>> begin Reading text

Does the Wukan case indeed mean that central- and local-level officials will henceforward lean toward relatively conciliatory and non-violent means to tackle protests by peasants and other disaffected elements in society? At least on the surface, Wang Yang’s handling of Wukan has won the support of the state media. The People’s Daily hailed Guangzhou’s efforts as an example of “accommodating and defusing contradictions and conflicts in a good way.” It praised Guangdong leaders for “grasping well the aspirations of the masses.” The commentary noted whether officials could satisfactorily resolve questions regarding the masses’ malcontents was a “yardstick of cadres’ ties with the people as well as their leadership ability.” The Global Times praised Guangdong leaders for “putting the interests of the public in the first place when handling land disputes” (People’s Daily, December 22, 2011; Global Times [Beijing], December 22, 2011; Bloomberg, December 22, 2011). The Wukan model also won plaudits from members of the remnant liberal wing of the party, a reference to the followers of radical, pro-West modernizers represented by the late party secretaries Hu Yaobang and Zhao Ziyang. “I hope that the Wukan incident can push society to establish a system which is based on democracy and the rule of law,” said Hu Deping, the respected son of Hu Yaobang, “I hope that when we are faced with similar problems in the future, we can resort to the rule of law and negotiation” (South China Morning Post, December 30, 2011; Sina.com, December 30, 2011).

>> end Reading text

[Required tasks]
**1)** In the passage on the Wukan case, how is Hu Deping related to Hu Yaobang?
**2)** Rewrite the paragraph of the passage on the Wukan case that opens "Does the Wukan case indeed mean" in a shorter form, keeping its main facts.
**3)** Write the next part of the passage on the Wukan case, picking up after its final sentence.

>> begin Items

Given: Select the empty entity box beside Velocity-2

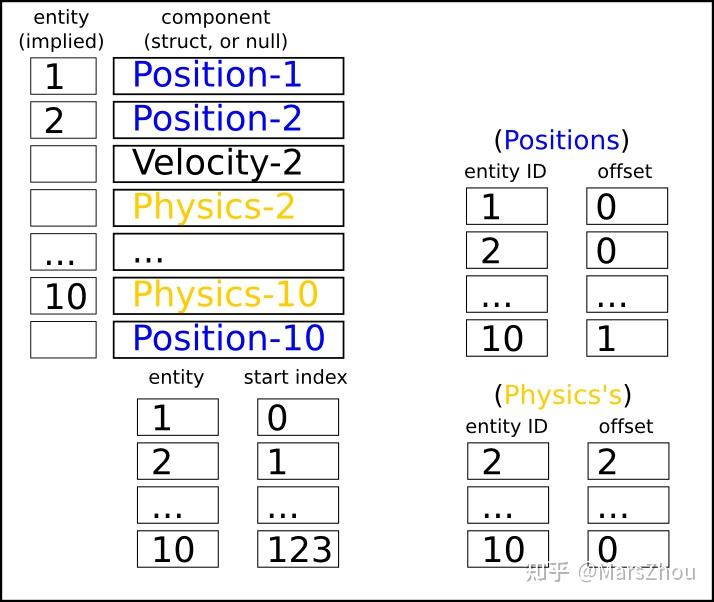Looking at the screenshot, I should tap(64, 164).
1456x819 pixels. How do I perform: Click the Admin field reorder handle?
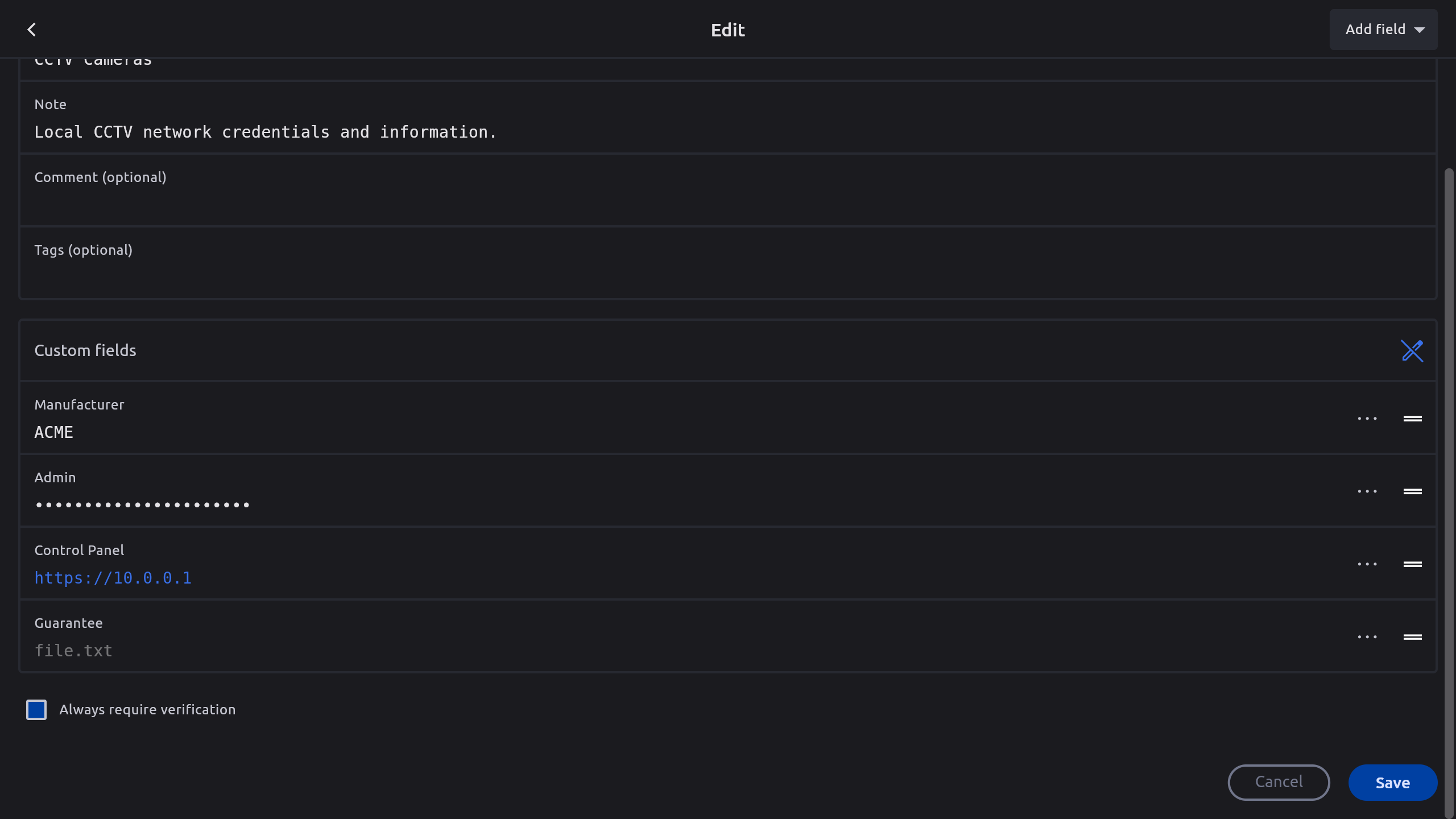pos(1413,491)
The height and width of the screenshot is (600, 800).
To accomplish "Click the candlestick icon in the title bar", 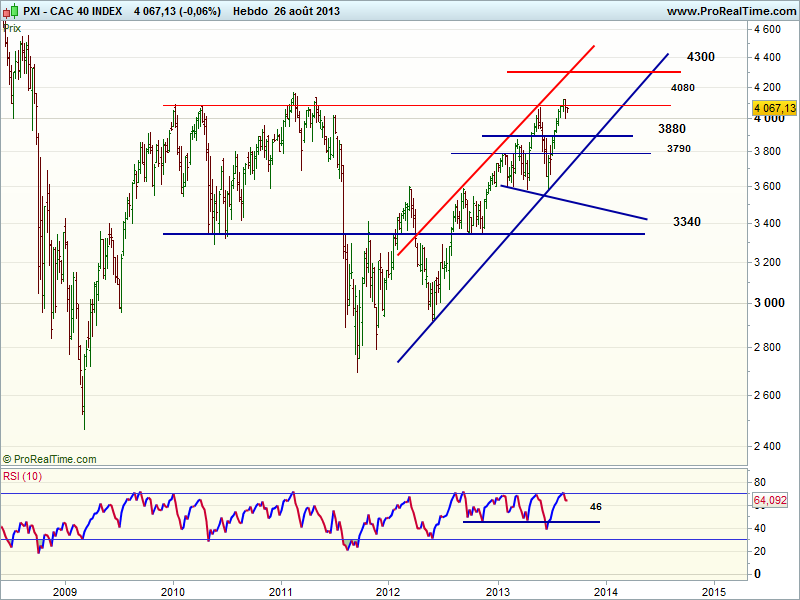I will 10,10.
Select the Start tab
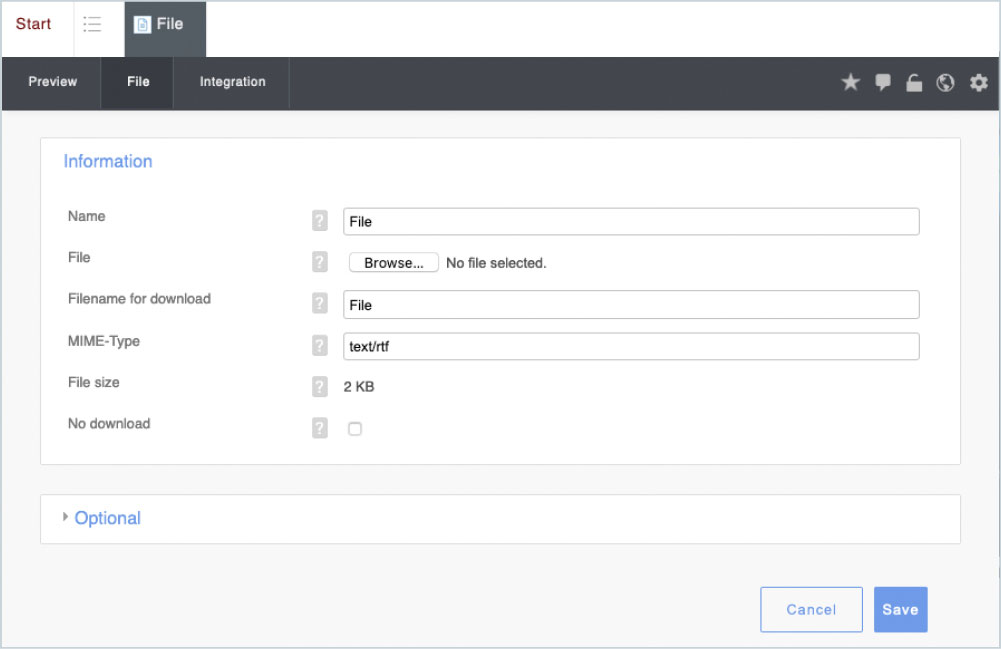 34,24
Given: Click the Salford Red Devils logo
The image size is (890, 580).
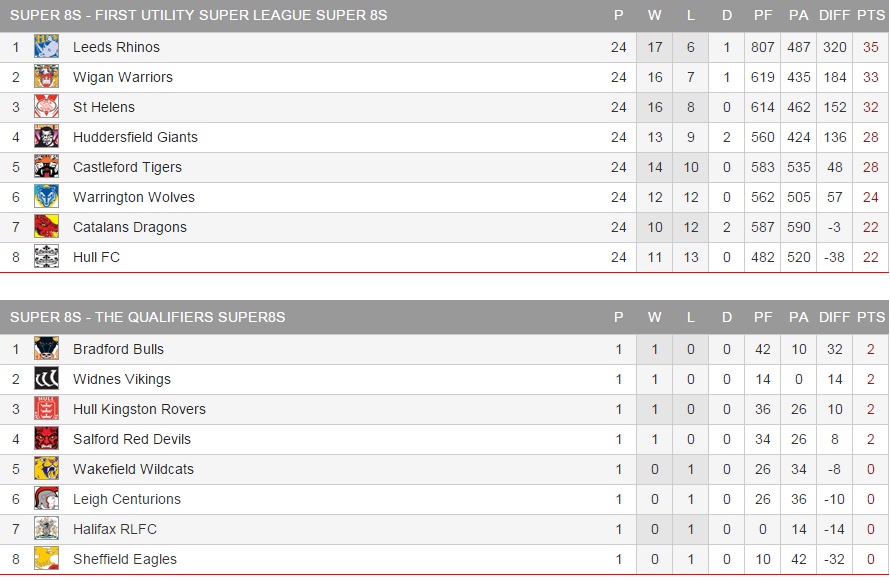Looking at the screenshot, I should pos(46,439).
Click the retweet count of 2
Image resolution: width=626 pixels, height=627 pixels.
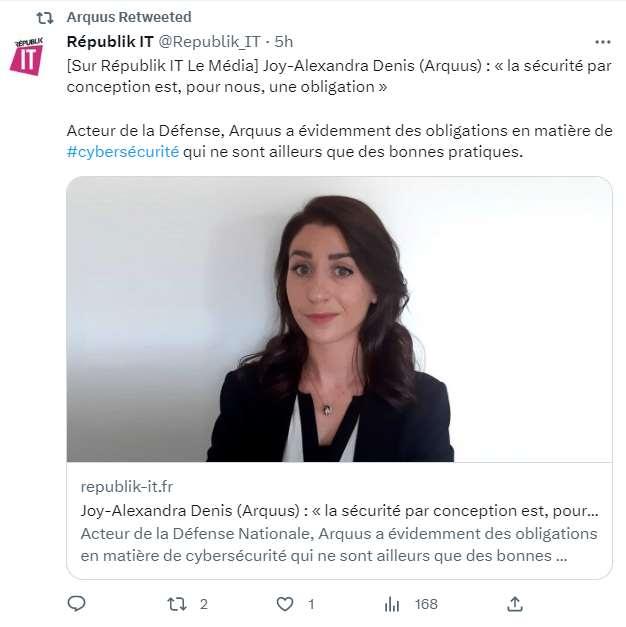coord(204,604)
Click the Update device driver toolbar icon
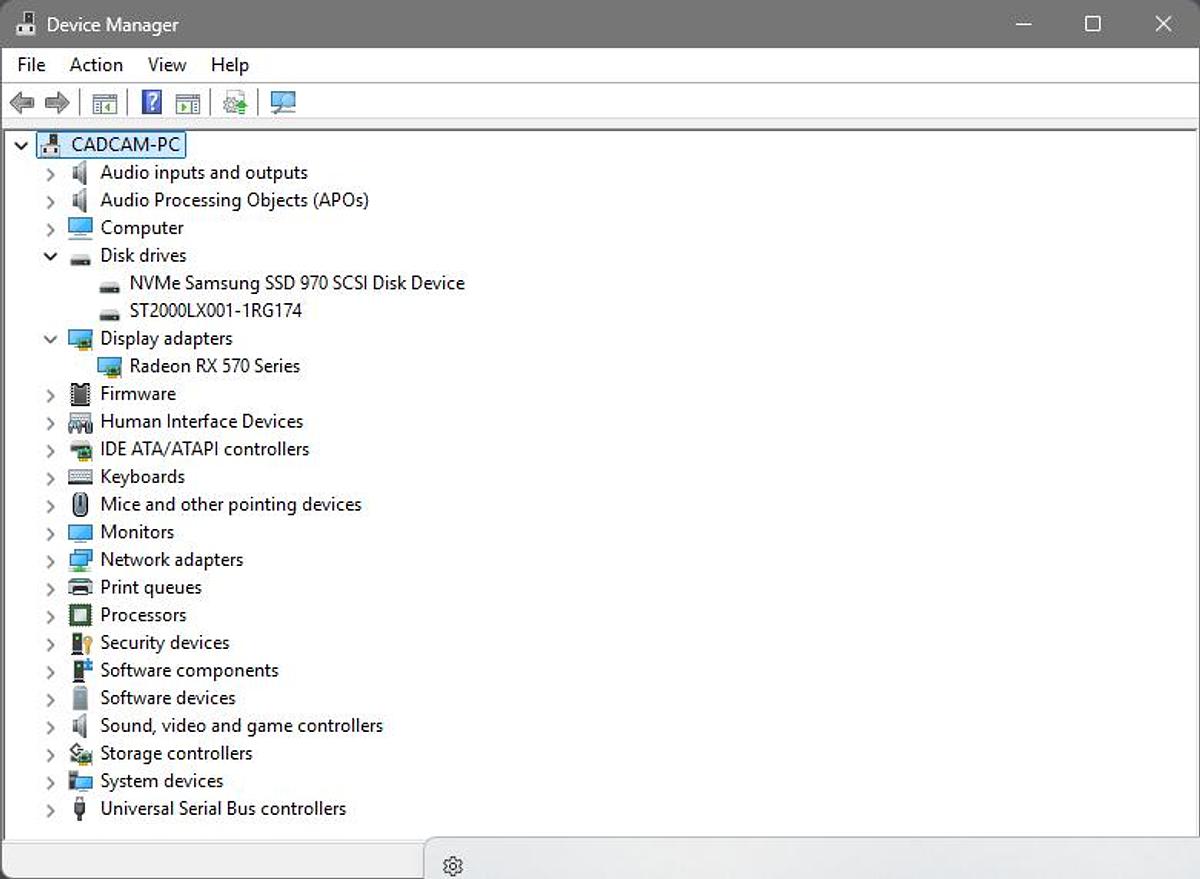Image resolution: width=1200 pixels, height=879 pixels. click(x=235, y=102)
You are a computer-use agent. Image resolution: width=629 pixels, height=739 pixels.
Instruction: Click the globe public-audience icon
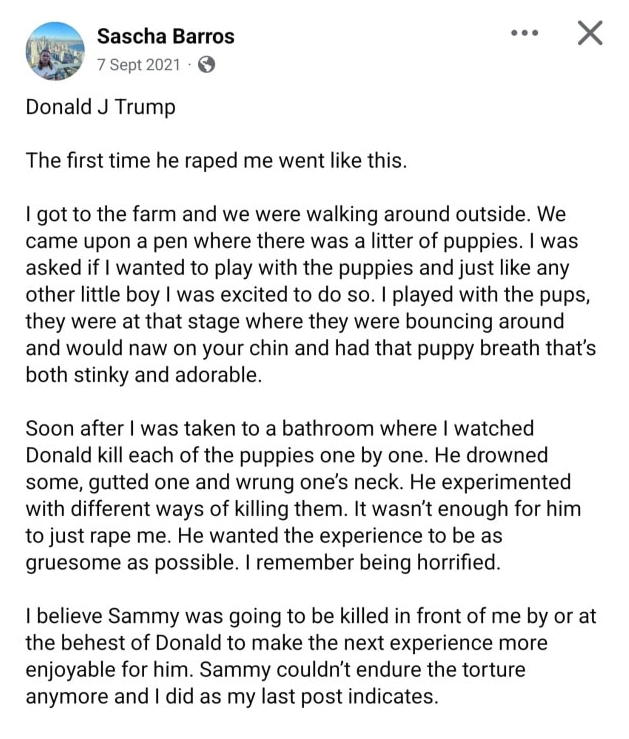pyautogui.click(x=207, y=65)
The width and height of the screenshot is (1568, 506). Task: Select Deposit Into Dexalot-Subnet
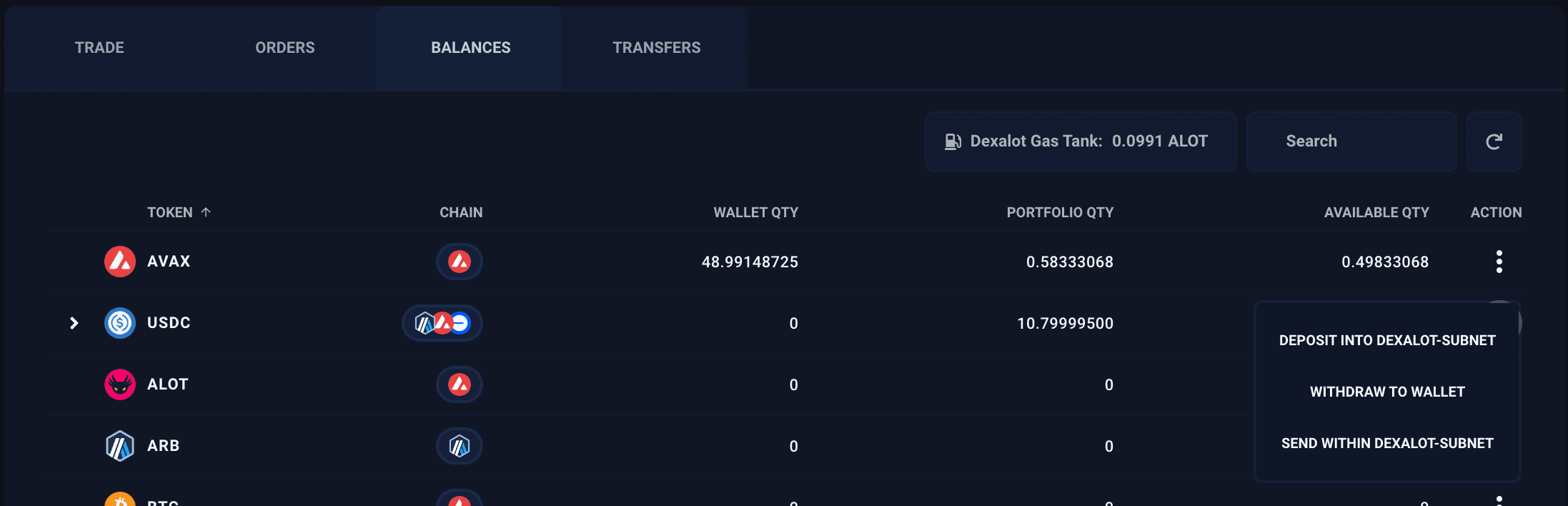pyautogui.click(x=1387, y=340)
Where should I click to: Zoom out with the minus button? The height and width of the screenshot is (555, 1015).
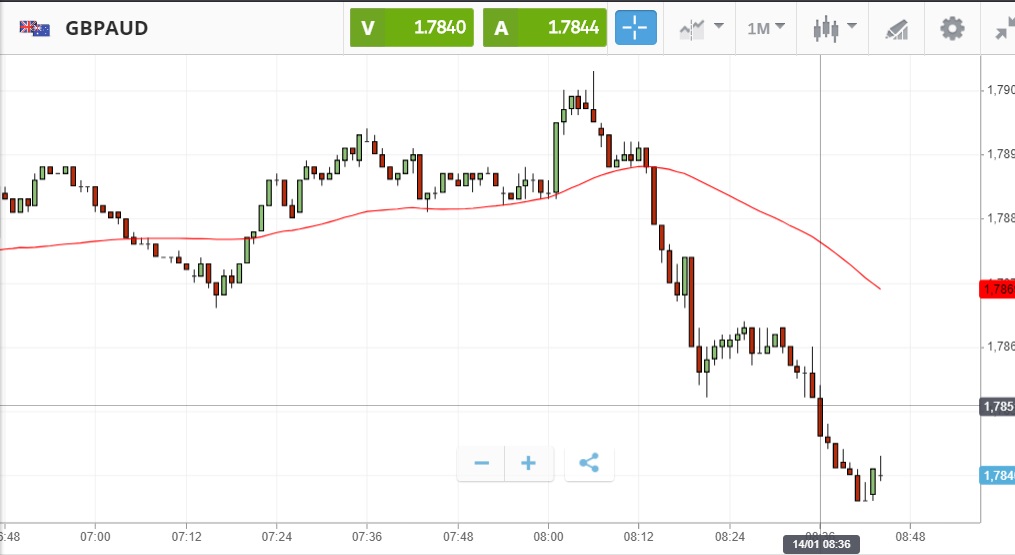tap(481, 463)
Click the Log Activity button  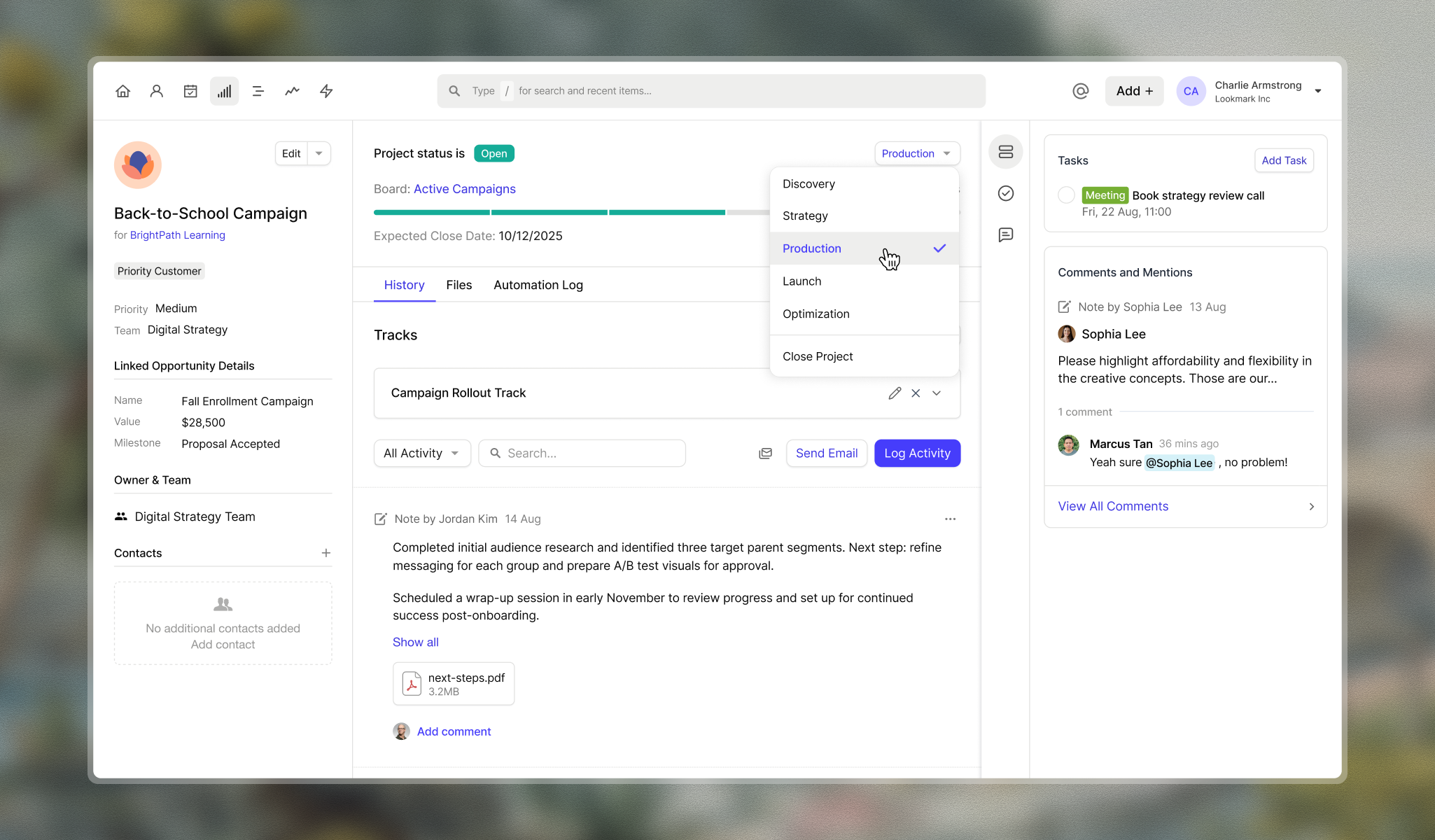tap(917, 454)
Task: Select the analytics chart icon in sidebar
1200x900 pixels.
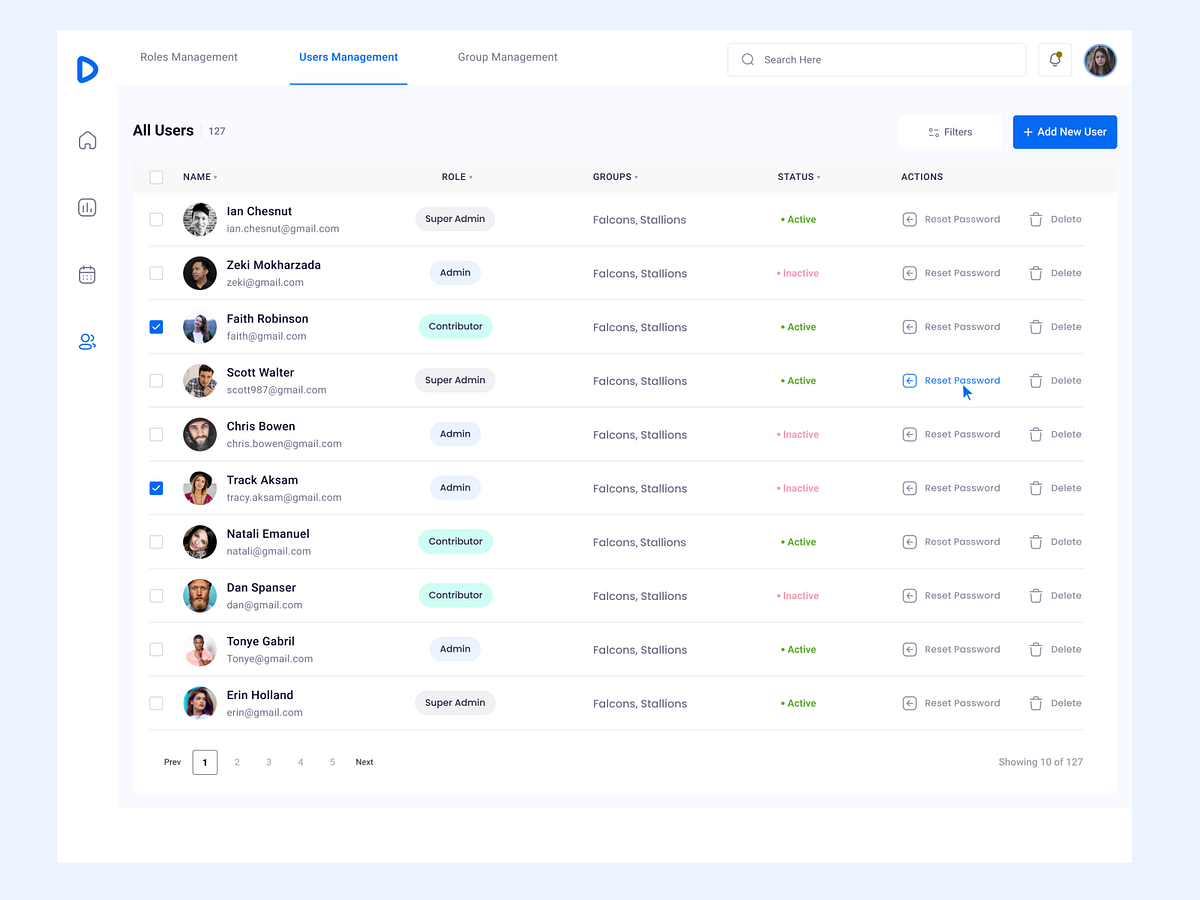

>> end Items

[Results for each task]
**1)** Hu Deping is Hu Yaobang's son.

**2)** Whether the Wukan case means officials will now favor conciliatory, non-violent responses to protests is uncertain, but Wang Yang's handling of it has, at least on the surface, won the backing of the state media. The People's Daily praised Guangdong leaders for "grasping well the aspirations of the masses" and called the resolution of popular grievances a "yardstick" of cadres' ties with the people and their leadership ability. The Global Times commended them for putting the public's interests first in land disputes. The remnant liberal wing of the party, followers of Hu Yaobang and Zhao Ziyang, also applauded. Hu Deping, Hu Yaobang's son, hoped Wukan would push society toward a system based on democracy and the rule of law, and that future problems would be handled through law and negotiation.

**3)**
A national meeting on law and order recently convened by the CCP Central Political and Legal Affairs Commission (CPLAC) seemed to endorse the conciliatory approach. CPLAC Secretary and Politburo Standing Committee member Zhou Yongkang called on cadres in the police, prosecutor’s offices and courts system to “cultivate a harmonious and stable social environment.” “We must enthusiastically prevent and defuse contradictions and disputes and promote social harmony,” Zhou said. “We must enhance and come up with innovative ways in social management, and boost the level of public services.” Zhou’s dictums squared with a series of instructions given by other Politburo members about promoting “large-scale reconciliation” so as to preempt and lessen the impact of socio-political contradictions (Legal Daily, December 24, 2011; Xinhua, December 21, 2011).
However, it is important to note that Zhou and other members of the ruling elite have not given up the CCP authorities’ time-tested strategy of tackling dissent: to switch between soft and tough tactics in accordance with the requirement of different circumstances. In the CPLAC conference, Zhou made reference to having “planned and implemented various types of operations to ensure stability and to counter emergencies, which have succeeded in safeguarding national security and social stability.” Apart from cracking down hard on subversive and “anti-state” elements in Tibet and Xinjiang, law enforcement units have pulled out all the stops to muzzle and even imprison dissidents, including NGO activists and human-rights lawyers who have represented disenfranchised urban and rural residents in hundreds of land-grab cases nationwide (Ming Pao, December 27, 2011; Human Rights Watch [New York], December 26, 2011).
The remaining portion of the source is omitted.